From today I am no longer involved in the first investment I made as an business angel, and here are my experiences and learnings.

Gut feeling

I usually go on my gut feeling when it comes to business. I usually have a strong sense if a business arrangement is good or bad. With this company I had a really good feeling about the business. It was pure innovation, by an experienced team and on top of that doing good things for the world and the environment. What could go wrong?

Is the CEO really a good CEO?

As this was my first investment I relied completely on my gut-feeling about the product. What I completely missed was to take the pulse on the CEO and majority share-holder. Was he a good leader, did he communicate, did he have a sense for business, did he know how to raise money (the right money) etc etc.

I didn’t do this. Naturally not many CEOs are perfect, but as the journey started I realized that almost none of the usual pre-requisites was in order. Great visionary CEO with huge product knowledge, confirmed, but what about all the other skills? This was the perfect case when I would really would have loved to see the mail with the subject:

Looking for a new CEO to successful and innovative startup

…with content that elaborates and describes that ‘as the founder and current CEO I know my strengths and weaknesses and at the stage the company is in, we need a new kind of leadership as I love to work with the product and I will continue to lead product instead, so therefore I am now looking for my replacement as the CEO’

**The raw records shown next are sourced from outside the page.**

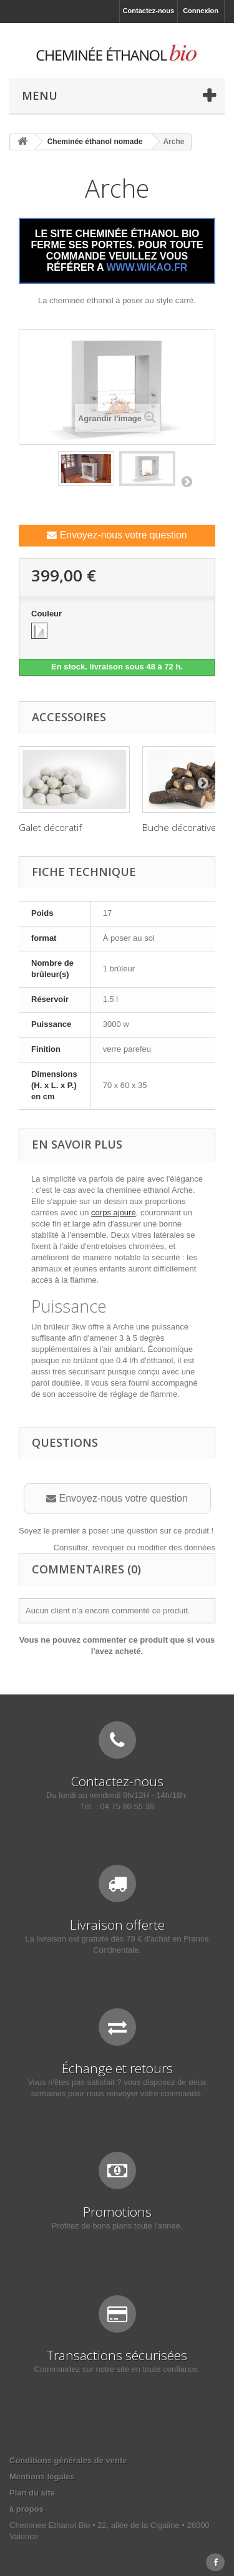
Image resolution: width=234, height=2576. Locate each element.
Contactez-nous (149, 10)
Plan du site (32, 2492)
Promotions (117, 2211)
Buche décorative (179, 827)
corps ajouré (113, 1212)
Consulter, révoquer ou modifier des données (134, 1547)
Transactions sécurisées (117, 2355)
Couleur (47, 613)
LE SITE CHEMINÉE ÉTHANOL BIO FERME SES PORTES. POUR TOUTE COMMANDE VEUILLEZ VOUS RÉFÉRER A (117, 250)
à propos (26, 2509)
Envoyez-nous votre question (117, 535)
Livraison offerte (117, 1924)
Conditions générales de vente (68, 2460)
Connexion (200, 10)
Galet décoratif (50, 827)
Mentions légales (42, 2476)
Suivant (186, 481)
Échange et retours (117, 2068)
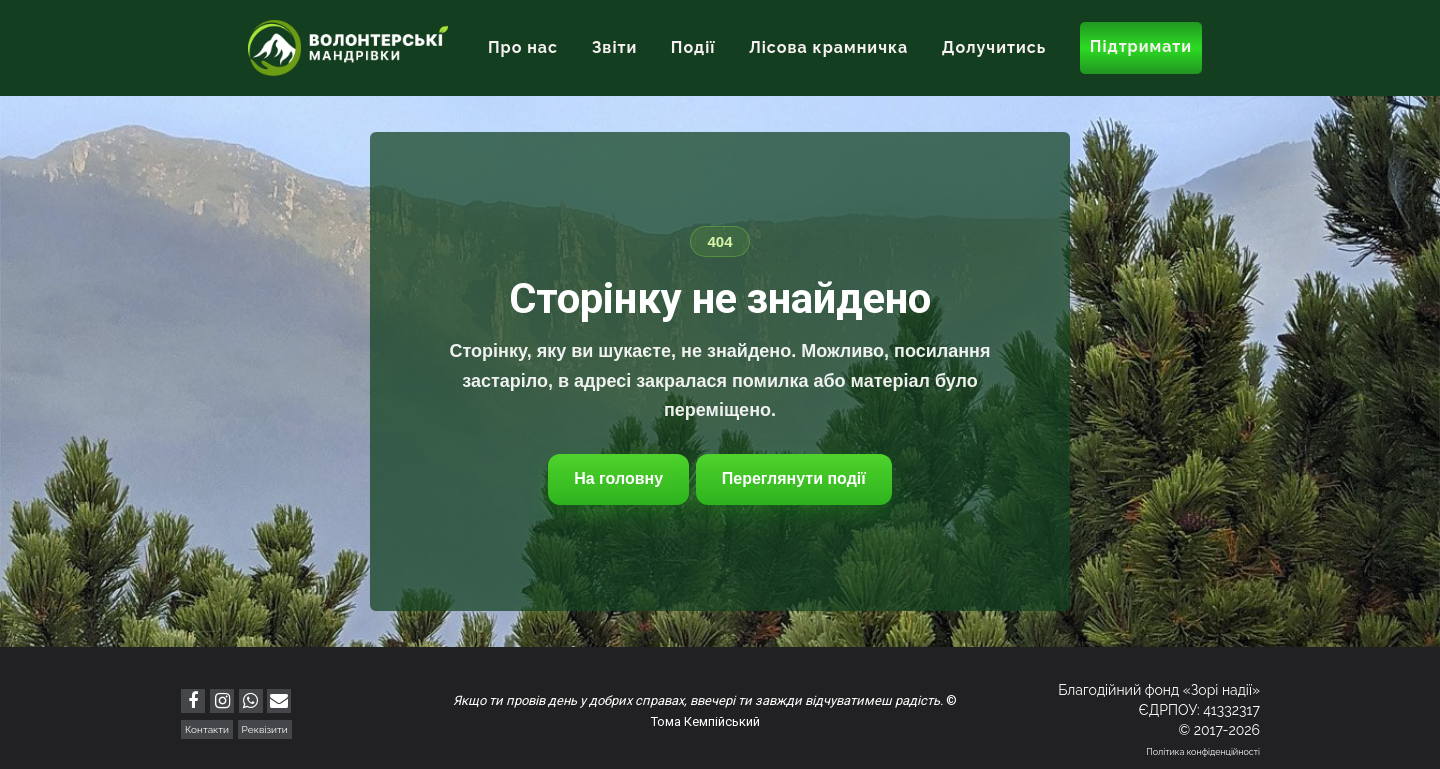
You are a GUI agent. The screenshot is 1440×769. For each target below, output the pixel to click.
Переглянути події (794, 478)
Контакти (207, 729)
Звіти (615, 47)
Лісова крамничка (828, 47)
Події (693, 47)
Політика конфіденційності (1203, 752)
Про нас (523, 47)
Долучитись (994, 47)
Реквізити (265, 729)
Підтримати (1141, 46)
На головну (618, 478)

During the time of my participation in this startup I have actually got several of those e-mails and above is actually copied from one of them. This CEO is a fantastic product guy and visionary thinker in the space of the company, but he is not a leader nor a businessman….and maybe most important, he does not take advise or listen to those who have been around the block a couple of times when it comes to these topics. He is the typical ‘I am an engineer and I know everything’.
I completely missed this when I invested. That is a real key learning for me.

Family companies

Do not invest in companies where decisions are made around the Sunday dinner-table.
The second thing I completely missed was that approximately 80% of the company is controlled by father and son. I did not miss the fact naturally, but I missed the implications it had.
I would not advice anyone to invest in a company with that structure in a family and friends / seed level.

In this case it is not that much the individuals, but the fact that it is father and son who controls the company. It is just not an entirely good thing for an external investor.
At a later stage I imagine that this problem might be of less impact, but in the early stages it is definitely not ideal in any way.

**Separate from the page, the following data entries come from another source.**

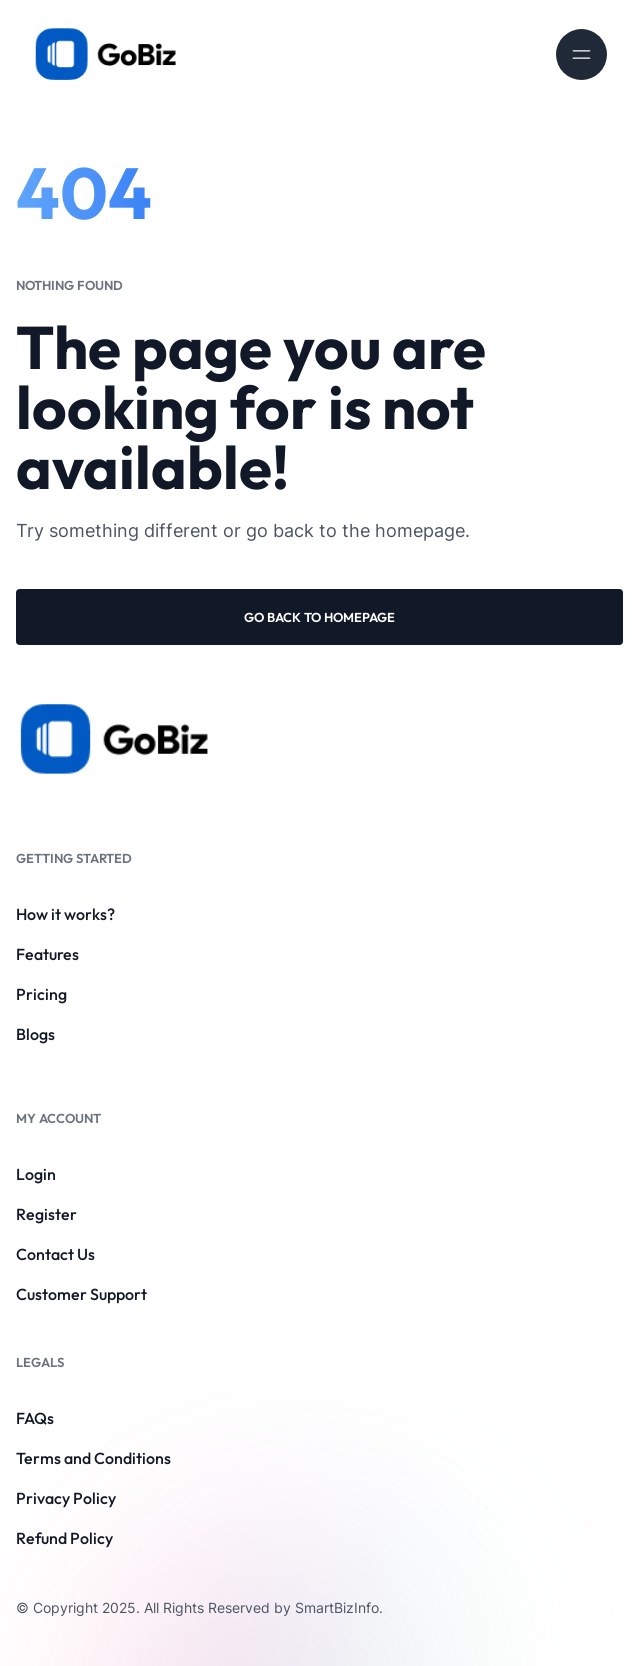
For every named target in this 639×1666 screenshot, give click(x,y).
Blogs (35, 1034)
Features (47, 954)
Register (46, 1214)
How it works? (65, 914)
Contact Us (55, 1254)
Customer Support (81, 1294)
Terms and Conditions (93, 1458)
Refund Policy (64, 1538)
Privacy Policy (66, 1498)
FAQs (35, 1418)
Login (36, 1174)
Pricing (41, 994)
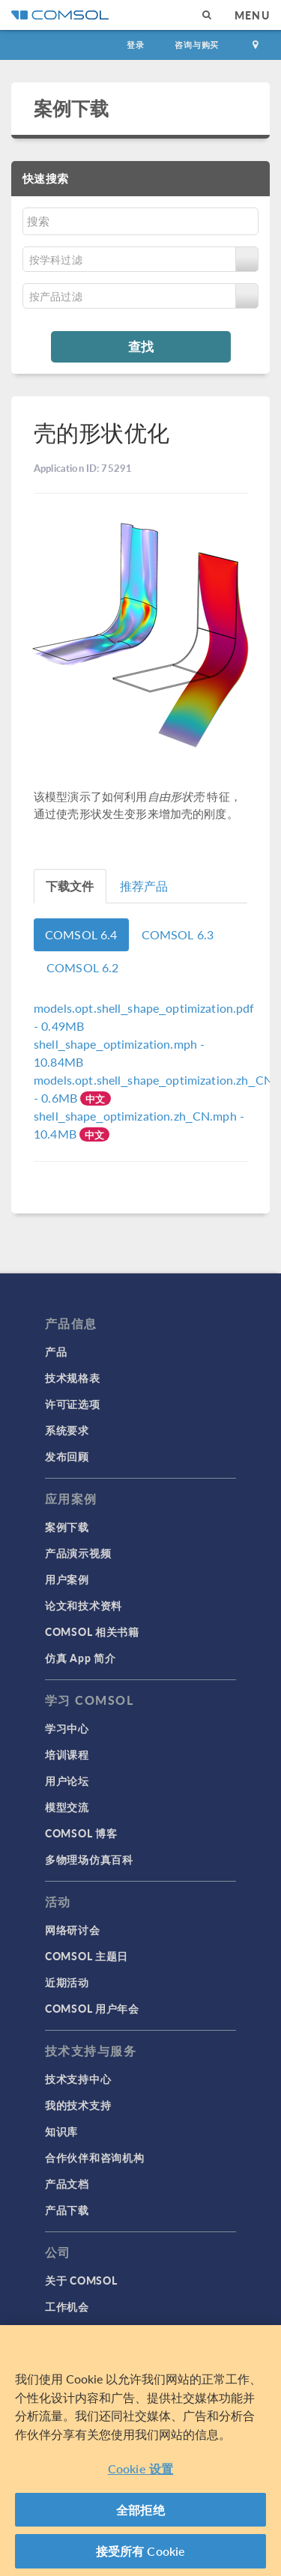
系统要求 (67, 1429)
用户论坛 (67, 1780)
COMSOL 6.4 (81, 934)
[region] (140, 2450)
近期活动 (67, 1982)
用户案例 (67, 1579)
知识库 (61, 2131)
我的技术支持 (78, 2104)
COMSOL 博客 (81, 1832)
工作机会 (67, 2306)
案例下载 (71, 107)
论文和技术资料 (83, 1605)
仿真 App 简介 (80, 1657)
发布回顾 (67, 1456)
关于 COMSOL (81, 2280)
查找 (141, 346)
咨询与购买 (197, 44)
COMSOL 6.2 (82, 967)
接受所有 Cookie (141, 2551)
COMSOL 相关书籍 (92, 1631)
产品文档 (67, 2183)
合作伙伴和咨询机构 (94, 2157)
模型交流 (67, 1806)
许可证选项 (72, 1403)
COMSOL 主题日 (86, 1955)
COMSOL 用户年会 (92, 2008)
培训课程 (67, 1754)
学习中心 (67, 1728)
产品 (56, 1351)
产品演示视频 (78, 1552)
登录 (136, 44)
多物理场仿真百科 (89, 1859)
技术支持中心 (78, 2078)
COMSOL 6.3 (178, 934)
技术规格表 (72, 1377)
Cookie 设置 (140, 2468)
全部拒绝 (140, 2509)
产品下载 (67, 2209)
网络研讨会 (72, 1929)
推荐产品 (144, 885)
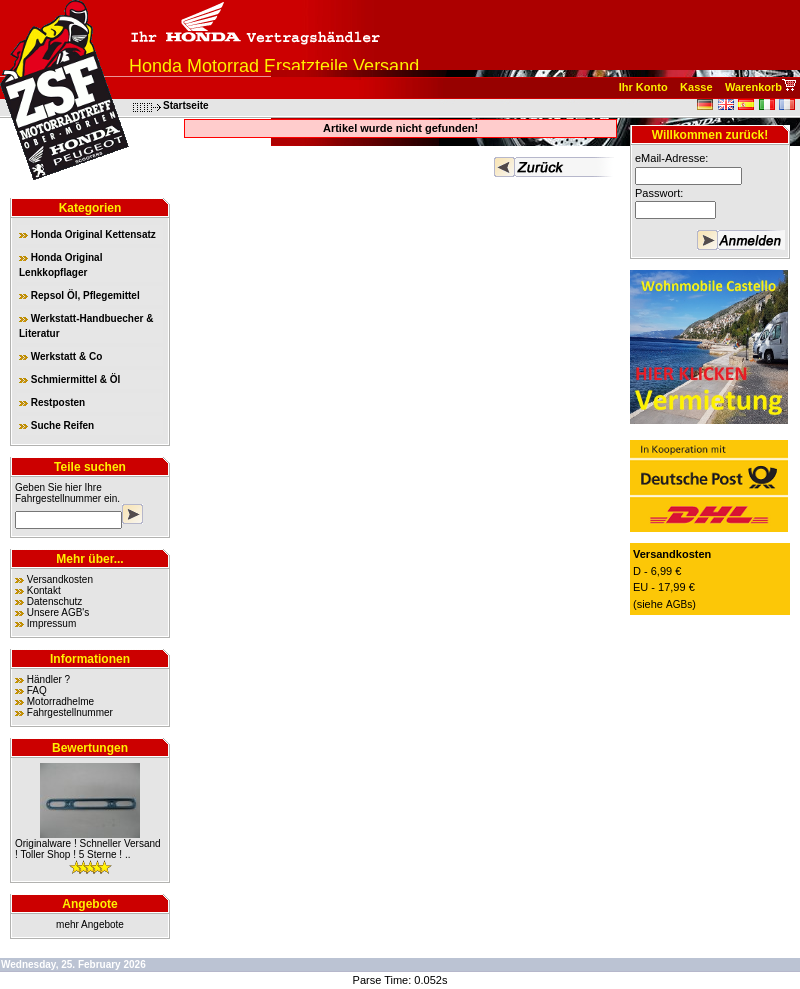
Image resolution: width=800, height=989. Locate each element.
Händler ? (48, 679)
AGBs (679, 604)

To be very clear. This section is not in anyway personal related to this company, but solely a conclusion. It is only a result of the situation, no matter which family it would have been. All involved here did the best they could about this situation, but with 80% of the company gathered at the Sunday dinner table, well it becomes quite natural.

Conclusion

I am both happy and saddened about this investment. I am happy to have learned so much from this. Things I will take with me forever. My due diligence in all my future investment will be much more thorough when it comes to the people involved. Everyone have said it, but I ignored, now I learnt this the hard way.

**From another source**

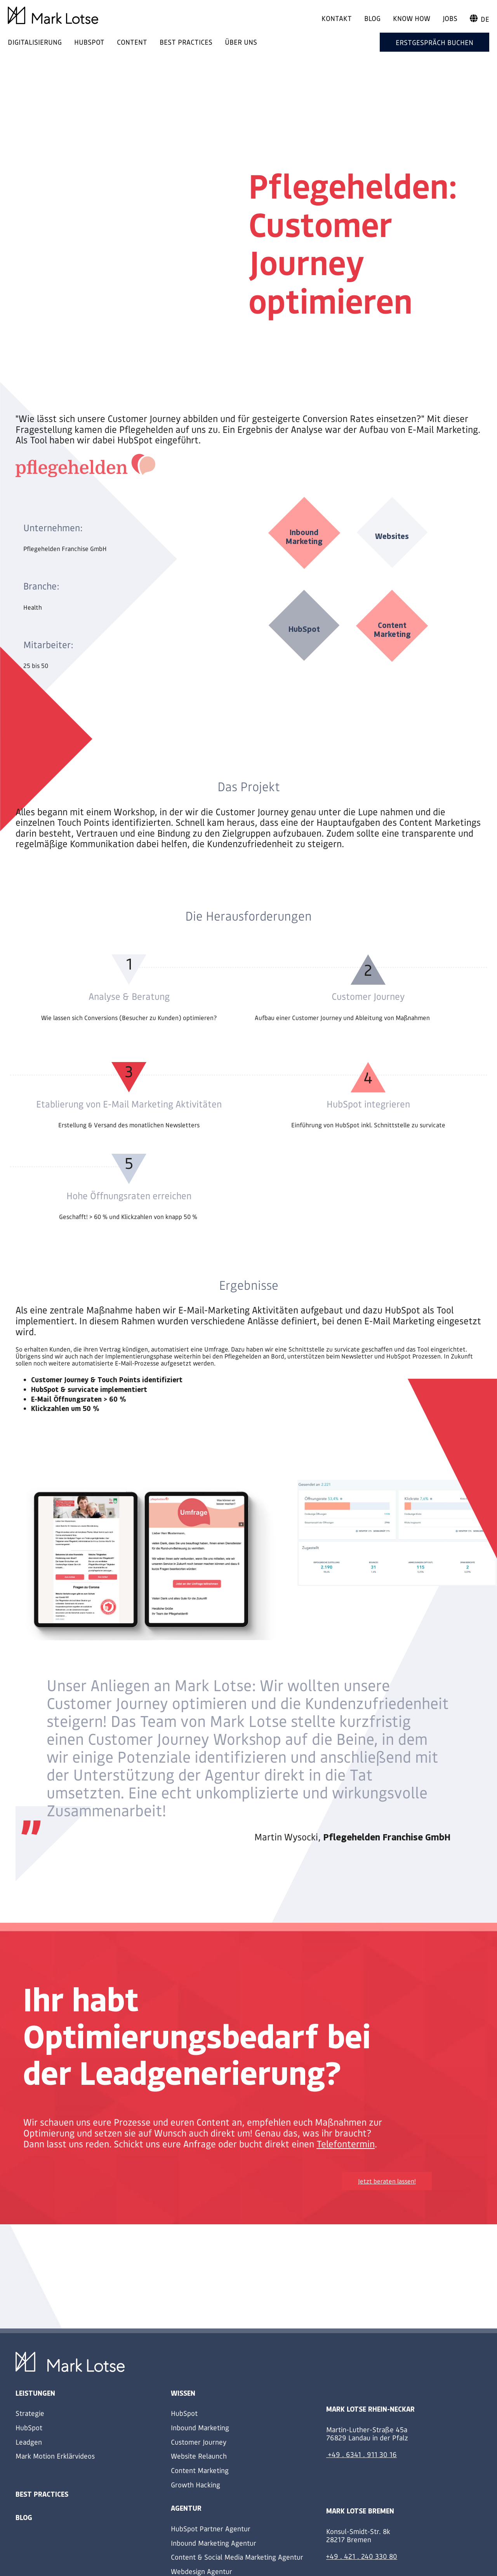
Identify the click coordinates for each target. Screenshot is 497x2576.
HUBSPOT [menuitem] (89, 41)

In the terms of the company I reference to I hope they will make it, it is still a great product and their vision is fantastic. It could still be a great journey, but a new CEO could help accelerate that journey.

I am sincerely humble when it comes to my own wrong doings so this post is mainly to highlight what I did wrong, not how others behaved. These are my key learnings from my very first angel investment. I will bring this with me forever, in some ways a thank you might even be in place.